## Stated goal 1
Translate this sentence from the Rescue Dawn review into Spanish: "The jungle itself is virtually a character in this film, an amoral and rapacious one, if occasionally stereotyped in a traditional Hollywood way."
## Stated goal 2
According to the Rescue Dawn review, which actor joins Bale as a rival in emaciation?
## Stated goal 3
Go on with the Rescue Dawn review, picking up after its final sentence.

## Quoted passage
The actors have the chance to shine in that Oscar-nominatable way during the POW scenes. Bale has the chance to show us how fabulously he can lose weight -- once again he has a role where he becomes gaunt and even emaciated. This time he's joined by Davies as a rival in emaciation. Dieter is a bit of a jerk, maybe even more than a bit, and yet Bale manages to make him sympathetic. Watching these guys being abused might remind more than one person of the current controversy with our country's own policy on the treatment of POWs. The jungle itself is virtually a character in this film, an amoral and rapacious one, if occasionally stereotyped in a traditional Hollywood way.

Over at The Reeler, Lewis Beale chides critics for not viewing Rescue Dawn in its proper historical context, and contends that it is a "seriously racist film." I had noticed that the Laotian captors were not well-rounded characters, but I would not have gone quite so far as to call the film racist. However, it's an issue that does deserve some thought and discussion. Perhaps the reason why the POW camp had no food was because the American military had been bombing all the Laotian fields, a connection that would have added depth to the movie if it had been pointed out.

## Supplied material
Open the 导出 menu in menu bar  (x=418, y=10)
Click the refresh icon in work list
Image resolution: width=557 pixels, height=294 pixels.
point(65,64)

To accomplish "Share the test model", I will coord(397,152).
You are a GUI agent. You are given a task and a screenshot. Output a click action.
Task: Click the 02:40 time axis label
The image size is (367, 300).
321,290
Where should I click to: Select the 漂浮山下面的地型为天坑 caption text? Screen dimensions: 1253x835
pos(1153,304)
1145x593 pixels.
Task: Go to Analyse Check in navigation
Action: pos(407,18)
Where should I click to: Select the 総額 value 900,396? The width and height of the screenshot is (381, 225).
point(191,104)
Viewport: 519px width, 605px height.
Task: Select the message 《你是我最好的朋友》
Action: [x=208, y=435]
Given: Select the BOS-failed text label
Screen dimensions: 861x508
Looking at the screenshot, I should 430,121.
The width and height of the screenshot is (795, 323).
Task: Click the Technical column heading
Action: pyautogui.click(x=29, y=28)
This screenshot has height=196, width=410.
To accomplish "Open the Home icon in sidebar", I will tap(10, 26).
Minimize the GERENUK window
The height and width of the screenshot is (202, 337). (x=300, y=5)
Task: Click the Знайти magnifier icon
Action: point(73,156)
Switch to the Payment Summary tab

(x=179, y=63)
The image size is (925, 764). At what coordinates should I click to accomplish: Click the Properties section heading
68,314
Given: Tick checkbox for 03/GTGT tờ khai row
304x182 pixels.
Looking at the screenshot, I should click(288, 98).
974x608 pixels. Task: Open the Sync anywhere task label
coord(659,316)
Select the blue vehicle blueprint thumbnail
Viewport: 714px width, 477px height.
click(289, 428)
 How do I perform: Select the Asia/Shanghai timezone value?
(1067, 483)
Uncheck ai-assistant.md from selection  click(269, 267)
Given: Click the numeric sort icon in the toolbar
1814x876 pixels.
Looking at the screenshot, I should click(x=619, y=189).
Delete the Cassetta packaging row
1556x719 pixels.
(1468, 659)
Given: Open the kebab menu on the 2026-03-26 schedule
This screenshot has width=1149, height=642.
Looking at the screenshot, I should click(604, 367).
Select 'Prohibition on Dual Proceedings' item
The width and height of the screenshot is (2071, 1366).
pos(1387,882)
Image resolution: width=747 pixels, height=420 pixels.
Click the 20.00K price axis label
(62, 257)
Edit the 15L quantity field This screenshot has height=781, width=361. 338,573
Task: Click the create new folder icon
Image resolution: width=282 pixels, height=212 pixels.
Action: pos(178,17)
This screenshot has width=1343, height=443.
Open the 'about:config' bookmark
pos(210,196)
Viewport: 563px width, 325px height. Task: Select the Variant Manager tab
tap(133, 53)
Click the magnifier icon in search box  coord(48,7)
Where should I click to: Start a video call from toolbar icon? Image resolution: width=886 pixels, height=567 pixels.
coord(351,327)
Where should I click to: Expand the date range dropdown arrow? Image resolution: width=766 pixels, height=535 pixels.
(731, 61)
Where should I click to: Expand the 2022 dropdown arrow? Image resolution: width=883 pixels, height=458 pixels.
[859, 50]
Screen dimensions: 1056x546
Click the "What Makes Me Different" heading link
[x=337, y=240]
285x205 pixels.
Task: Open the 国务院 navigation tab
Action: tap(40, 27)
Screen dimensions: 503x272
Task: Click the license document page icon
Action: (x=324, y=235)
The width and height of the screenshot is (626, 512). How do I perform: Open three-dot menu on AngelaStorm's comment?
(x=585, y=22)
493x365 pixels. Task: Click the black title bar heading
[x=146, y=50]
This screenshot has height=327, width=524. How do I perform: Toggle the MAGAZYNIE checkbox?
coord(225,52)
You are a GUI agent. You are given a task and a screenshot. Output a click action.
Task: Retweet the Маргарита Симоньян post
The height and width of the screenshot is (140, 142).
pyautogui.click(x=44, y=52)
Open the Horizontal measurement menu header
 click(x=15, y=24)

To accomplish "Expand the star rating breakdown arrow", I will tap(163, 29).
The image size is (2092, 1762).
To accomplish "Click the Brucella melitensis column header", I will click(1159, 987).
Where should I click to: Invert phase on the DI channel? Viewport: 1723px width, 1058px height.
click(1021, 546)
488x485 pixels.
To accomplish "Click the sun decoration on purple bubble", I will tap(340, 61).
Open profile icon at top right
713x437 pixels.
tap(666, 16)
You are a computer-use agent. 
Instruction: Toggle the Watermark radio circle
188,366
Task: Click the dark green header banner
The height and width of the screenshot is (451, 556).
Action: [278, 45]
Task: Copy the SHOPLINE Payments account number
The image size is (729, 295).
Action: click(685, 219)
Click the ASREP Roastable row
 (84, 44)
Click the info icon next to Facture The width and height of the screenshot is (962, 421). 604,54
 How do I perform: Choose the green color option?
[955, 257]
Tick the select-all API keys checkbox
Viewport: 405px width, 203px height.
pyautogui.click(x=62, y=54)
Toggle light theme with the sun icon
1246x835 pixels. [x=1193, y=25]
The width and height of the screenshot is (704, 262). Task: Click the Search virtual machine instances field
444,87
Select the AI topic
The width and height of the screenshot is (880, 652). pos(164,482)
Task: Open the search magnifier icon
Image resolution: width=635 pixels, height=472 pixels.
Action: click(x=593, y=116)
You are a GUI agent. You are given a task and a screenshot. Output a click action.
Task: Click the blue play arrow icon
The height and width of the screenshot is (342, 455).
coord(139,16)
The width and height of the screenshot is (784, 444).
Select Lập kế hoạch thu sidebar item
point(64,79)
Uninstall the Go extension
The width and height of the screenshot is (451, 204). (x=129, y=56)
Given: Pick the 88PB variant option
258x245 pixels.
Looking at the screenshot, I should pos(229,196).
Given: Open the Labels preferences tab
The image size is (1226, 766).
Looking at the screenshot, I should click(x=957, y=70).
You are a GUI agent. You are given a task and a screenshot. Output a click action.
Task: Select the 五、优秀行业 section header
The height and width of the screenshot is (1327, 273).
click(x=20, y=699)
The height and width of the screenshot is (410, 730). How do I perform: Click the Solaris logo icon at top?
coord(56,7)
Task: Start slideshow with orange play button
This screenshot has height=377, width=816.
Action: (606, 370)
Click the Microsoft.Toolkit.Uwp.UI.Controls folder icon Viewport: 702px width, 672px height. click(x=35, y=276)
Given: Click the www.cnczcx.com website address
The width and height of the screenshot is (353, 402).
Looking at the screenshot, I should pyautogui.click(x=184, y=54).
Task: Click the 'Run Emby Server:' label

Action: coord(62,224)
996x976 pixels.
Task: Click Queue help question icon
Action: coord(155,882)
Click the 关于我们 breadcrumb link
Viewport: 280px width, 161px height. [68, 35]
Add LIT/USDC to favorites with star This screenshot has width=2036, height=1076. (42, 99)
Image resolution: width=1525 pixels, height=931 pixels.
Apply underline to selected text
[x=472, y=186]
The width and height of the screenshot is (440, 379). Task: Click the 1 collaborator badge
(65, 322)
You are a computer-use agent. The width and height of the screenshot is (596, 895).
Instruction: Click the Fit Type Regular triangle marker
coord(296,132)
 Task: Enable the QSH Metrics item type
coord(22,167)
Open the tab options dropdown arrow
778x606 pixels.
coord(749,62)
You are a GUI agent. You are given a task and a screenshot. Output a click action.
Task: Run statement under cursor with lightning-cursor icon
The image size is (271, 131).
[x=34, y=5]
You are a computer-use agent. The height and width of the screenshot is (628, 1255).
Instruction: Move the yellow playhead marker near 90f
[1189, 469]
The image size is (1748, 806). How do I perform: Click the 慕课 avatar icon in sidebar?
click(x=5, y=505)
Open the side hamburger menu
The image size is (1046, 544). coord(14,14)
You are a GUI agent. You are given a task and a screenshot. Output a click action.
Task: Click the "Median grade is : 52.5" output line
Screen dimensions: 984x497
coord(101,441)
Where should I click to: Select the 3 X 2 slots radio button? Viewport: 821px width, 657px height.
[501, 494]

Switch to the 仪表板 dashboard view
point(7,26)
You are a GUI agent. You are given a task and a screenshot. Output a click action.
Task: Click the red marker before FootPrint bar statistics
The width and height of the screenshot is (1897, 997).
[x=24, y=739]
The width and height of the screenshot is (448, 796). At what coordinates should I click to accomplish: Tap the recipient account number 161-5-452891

## Exercise response 1
La jungla misma es prácticamente un personaje en esta película, uno amoral y rapaz, aunque en ocasiones estereotipado al modo tradicional de Hollywood.

## Exercise response 2
Davies.

## Exercise response 3
Herzog fans have scoffed at Rescue Dawn, with comments ranging from "His most accessible film" (that's not meant as a compliment) to "Too commercial and bland, one of his weakest efforts." Former Cinematical East Coast Editor Martha Fischer, who loves all things Herzog, reviewed the movie in Toronto last year and called it "a terrible waste of a brilliantly talented man's skills, and a profound disappointment as a result." However, I'm often a sucker for conventional storytelling done well, and Herzog does a very good job with a movie that is much more traditional in form than his usual projects. So perhaps the Herzog fans will be more satisfied re-watching Little Dieter Needs to Fly, and those of us with a weakness for linear narrative can settle back and enjoy the lush visuals and fascinating story behind the feature.